City

by Clifford D. Simak

“But for speech and hands, we might be dogs and dogs be men.”

The story opens with Dogs, sitting around discussing the possible previous existence of a creature called Man. But they cannot prove his existence one way or another, so they reference a document they’ve found containing eight stories concerning the fall of man and the dissolution of his cities. Is the collection history or myth?

(Note: As this is a novel consisting of short stories, each story is referenced below instead of just highlights.)

“City” – Cities are being abandoned en masse, opting instead to live in rural areas and commute to work using cheap, clean atomic energy. A city’s council fights against its new opposition, squatters and a dwindling tax base, only to learn it has already lost.

“Huddling Place” – Webster is living out his live of the inherited family farm, constantly battling crippling agoraphobia supported by his lonely lifestyle. When Webster learns a Martian friend of his father’s is dying from a medical issue of the brain, Webster has to decide whether to face his overwhelming fear and travel to Mars to save his friend, or to stay home, safe.

“Census” – Grant, a census-taker, is near the old Webster house when he encounters the talking dog Nathaniel and the enigmatic Joe who for generations has been popping up in family stories where a Webster had an insurmountable problem that Joe then fixed. When Joe makes off with documentation of an unfinished philosophy that would change the world, Grant and Nathaniel decide to give chase.

“Desertion” – Fowler is on Jupiter, in charge of transmuting volunteer’s bodies to that of a native life form in order to explore the hostile planet. But the first five volunteers never returned, and instead of sending another man out to die Fowler and his dog Towser undertake the transformation to discover the mystery. (This is a brilliant story.)

“I can’t go back,” said Towser.
“Nor I,” said Fowler.
“They would turn me back into a dog,” said Towser, “And me,” said Fowler, “back into a man.”

“Paradise” – For five years Fowler has roamed Jupiter as a Loper, a native life form with Fowler’s mind. He decides to go back to humanity, to transform back to a man and explain to the rest of mankind that they don’t have to live out their lives as humans—paradise is right around the corner, on Jupiter. Webster tries to talk Fowler out of revealing his experiences to the world.

“Hobbies” – This is the tale of the robot Jenkins, the servant of the Webster family for the last 1,000 years, now shepherding the intelligent dogs who roam the earth. The last remaining humans, about 5,000, are barricaded in their own stronghold where they can ignore the universe at large and declare themselves its masters. But a Webster returns, looking for a certain hidden switch.

“Aesop” – Jenkins, now 7,000 years old, is a keeper of the Dogs and also serves a new Webster, Peter. When Peter invents the bow and arrow and accidentally kills a bird, Jenkins travels to the last mutant stronghold to gain advice on how to deal with Man’s ability to make war.

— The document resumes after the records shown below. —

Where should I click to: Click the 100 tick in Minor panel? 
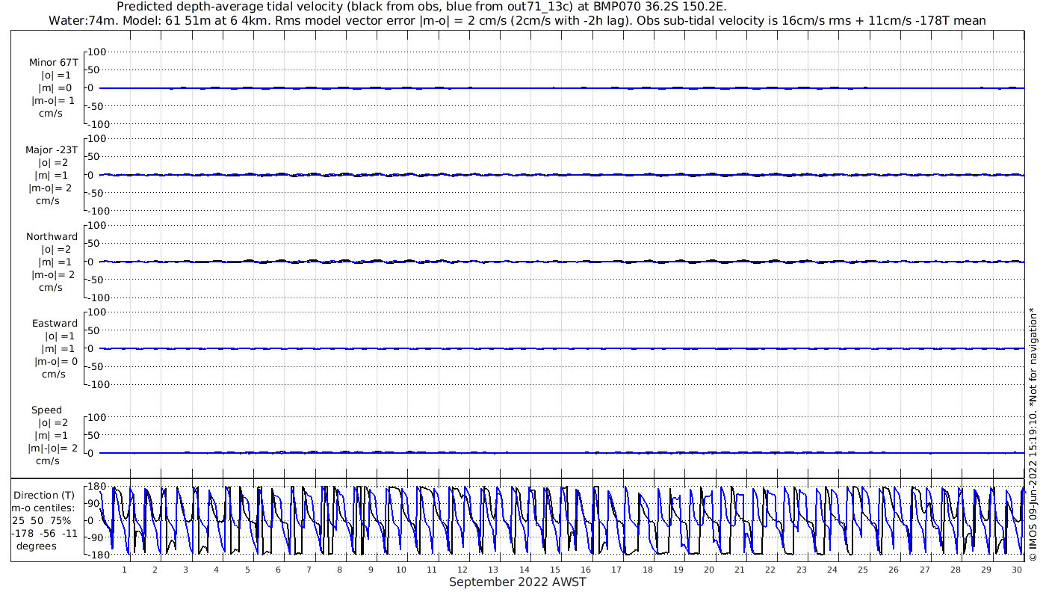(97, 52)
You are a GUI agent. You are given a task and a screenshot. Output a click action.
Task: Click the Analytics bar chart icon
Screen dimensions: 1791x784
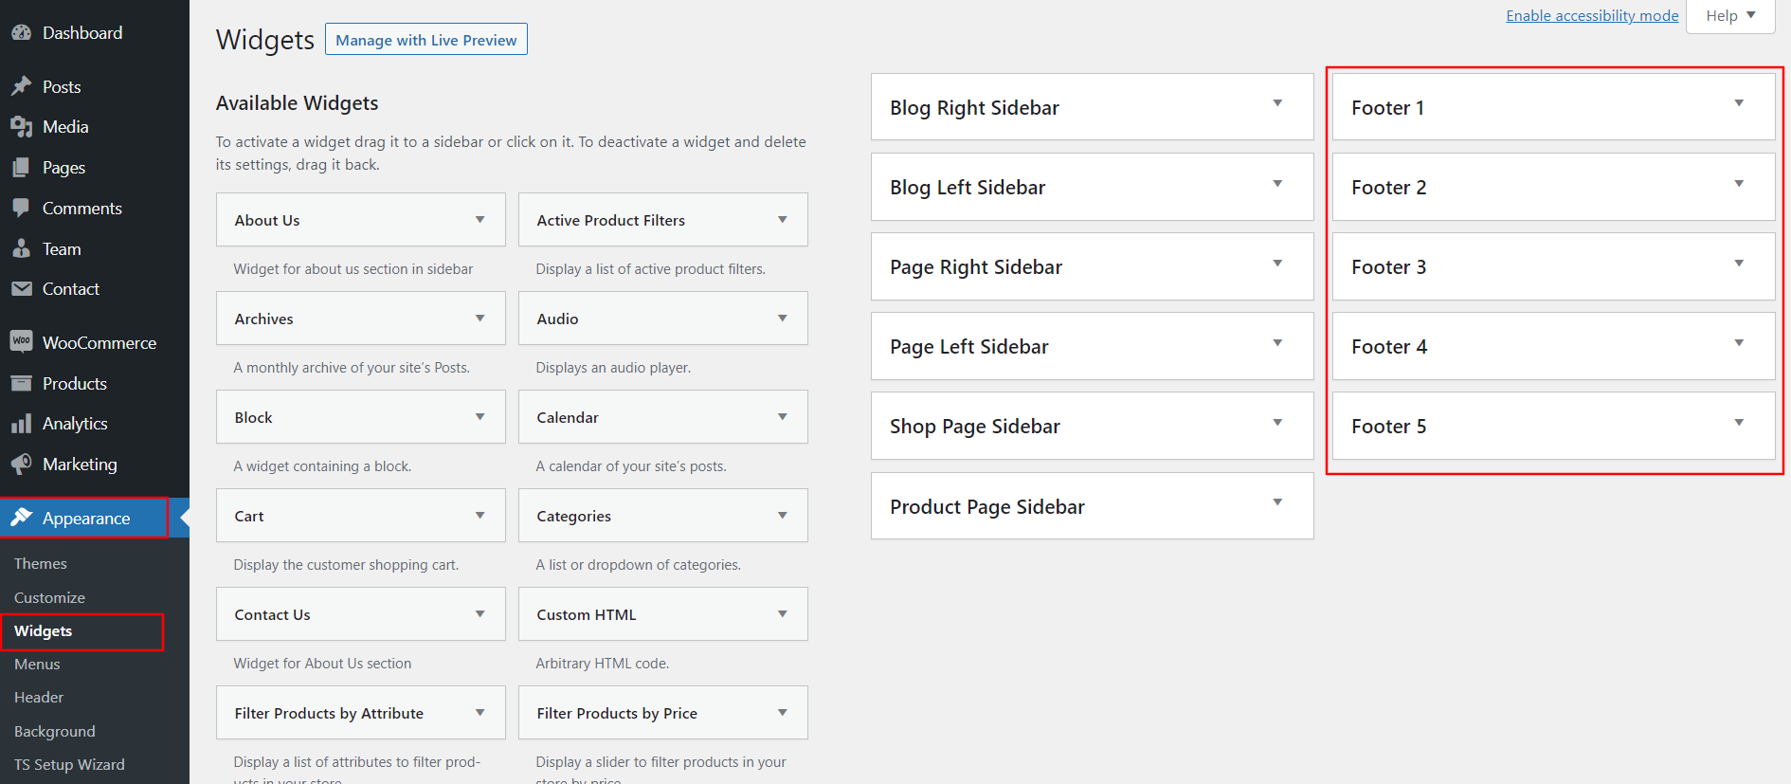[21, 424]
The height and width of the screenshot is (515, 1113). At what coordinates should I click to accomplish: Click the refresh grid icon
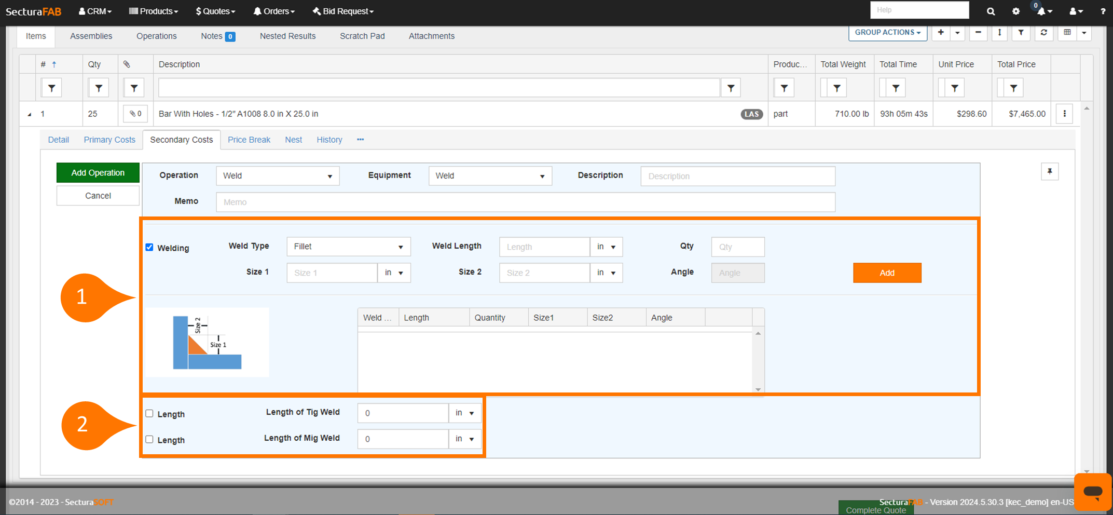tap(1043, 33)
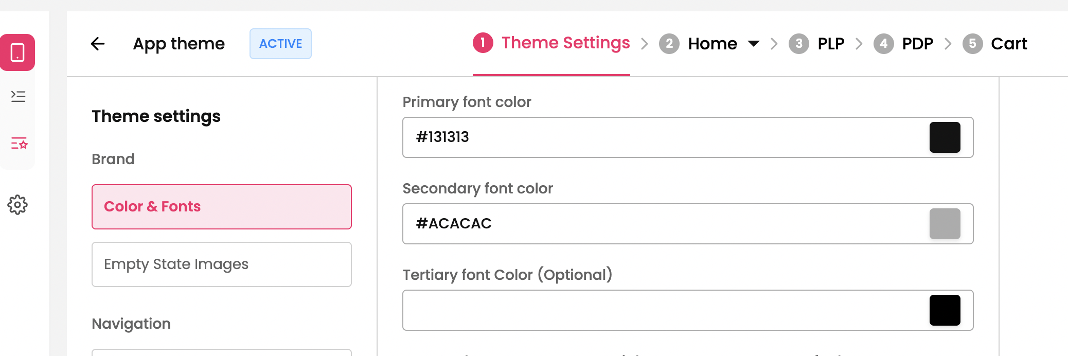The width and height of the screenshot is (1068, 356).
Task: Open the settings gear icon
Action: point(17,205)
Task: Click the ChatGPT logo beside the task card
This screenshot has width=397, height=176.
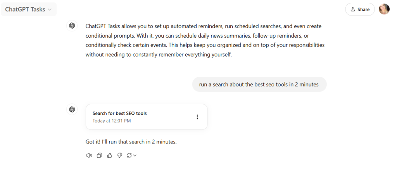Action: pos(72,109)
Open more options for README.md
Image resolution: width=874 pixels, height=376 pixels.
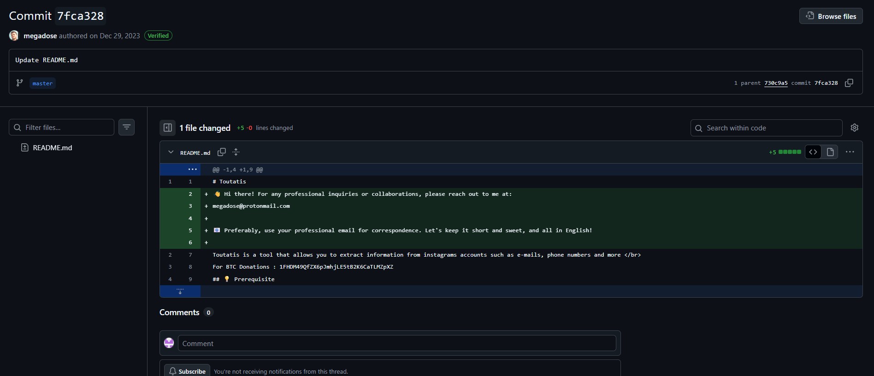[850, 152]
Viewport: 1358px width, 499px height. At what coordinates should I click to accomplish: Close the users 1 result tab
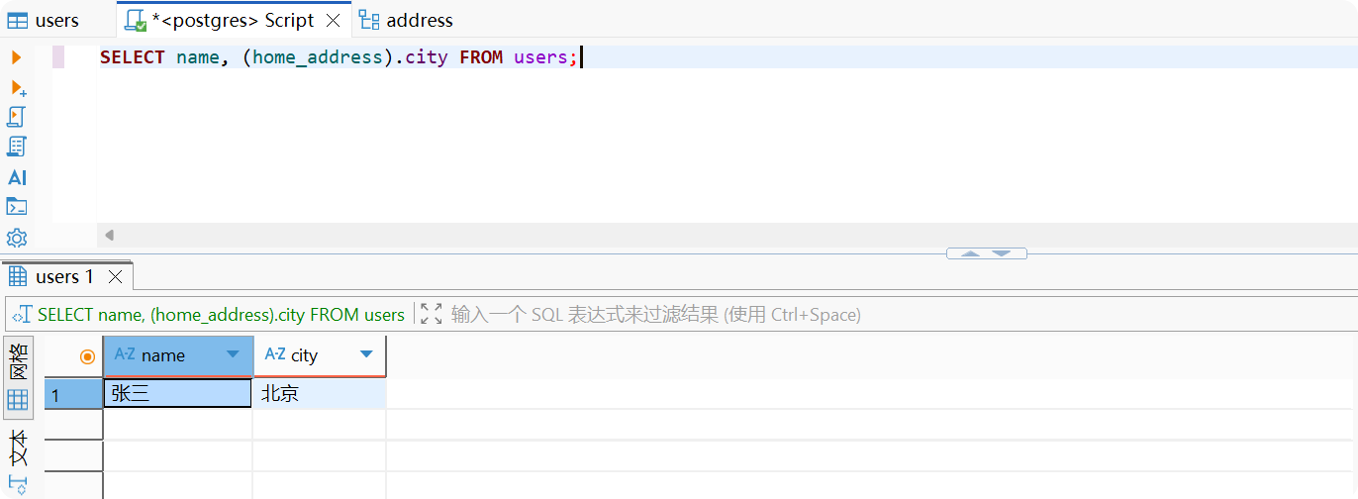click(115, 276)
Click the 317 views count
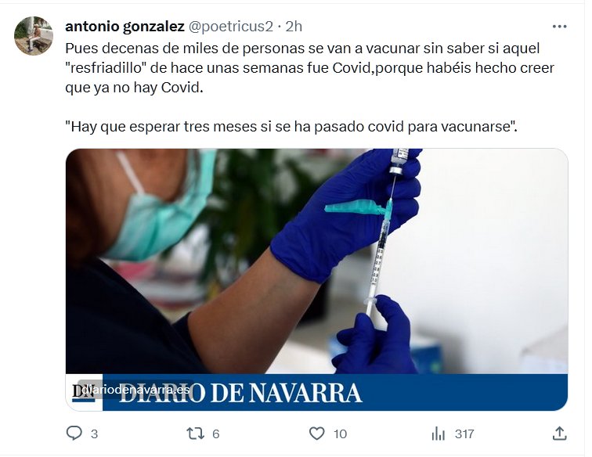Screen dimensions: 592x457 click(464, 434)
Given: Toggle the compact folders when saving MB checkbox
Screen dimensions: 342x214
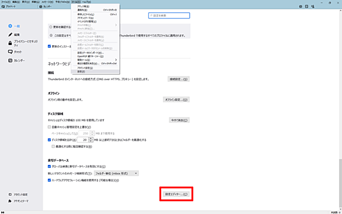Looking at the screenshot, I should (x=49, y=140).
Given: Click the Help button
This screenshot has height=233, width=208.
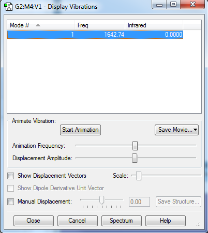Looking at the screenshot, I should 166,221.
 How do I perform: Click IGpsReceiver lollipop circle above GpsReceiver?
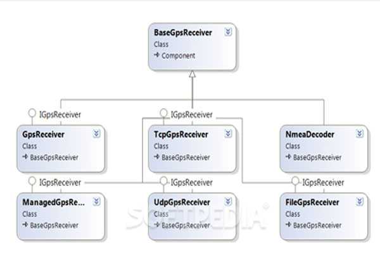32,114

“The Simple Way” – Man has been gone for 12,000 years, and Jenkins still guards the Webster home and the Dogs. The ants, given a key to evolution by a mutant named Joe thousands of years before, are constructing a vast, new building, one that will cover the entire Earth in a few centuries, and they are forcing robots to assist them. Jenkins, in a world where the beasts walk hand in hand and killing is no more, wakens the one remaining Webster, in hibernation for millennia, to discover how humans dealt with ants.

“Epilogue” (the 9th story – published somewhat reluctantly twenty years after the eighth and final story) – The Dogs are gone. The mutants are gone. The robots are gone. All that’s left is Jenkins, watching over the Webster house, mice, and the building the ants had covered the Earth with. When Jenkins is finally able to breach the structure, he finds he’s truly alone.

This one’s an ambitious mind-boggler that manages to maintain frenetic pacing. It catalogs mankind’s characteristics by slowly revealing them to the dogs, the robots or Jenkins himself. Interestingly, perspectives from both sides of the essential human issue, war or peace, are given consideration. This story, its assertion that Man may have risen in the first place only due to hostile environment, rings with the same danger as did John T. Sladek’s cripplingly powerful short “The Happy Breed” in Dangerous Visions. But this one’s not just about doom; it’s about the evolution of life, even if in strange, unknowable ways.

Science Fiction Grand Master Clifford D. Simak’s City is as good as it gets. This is a must read.

For Man didn’t know much about what was going on outside. Only what his instruments told him was going on.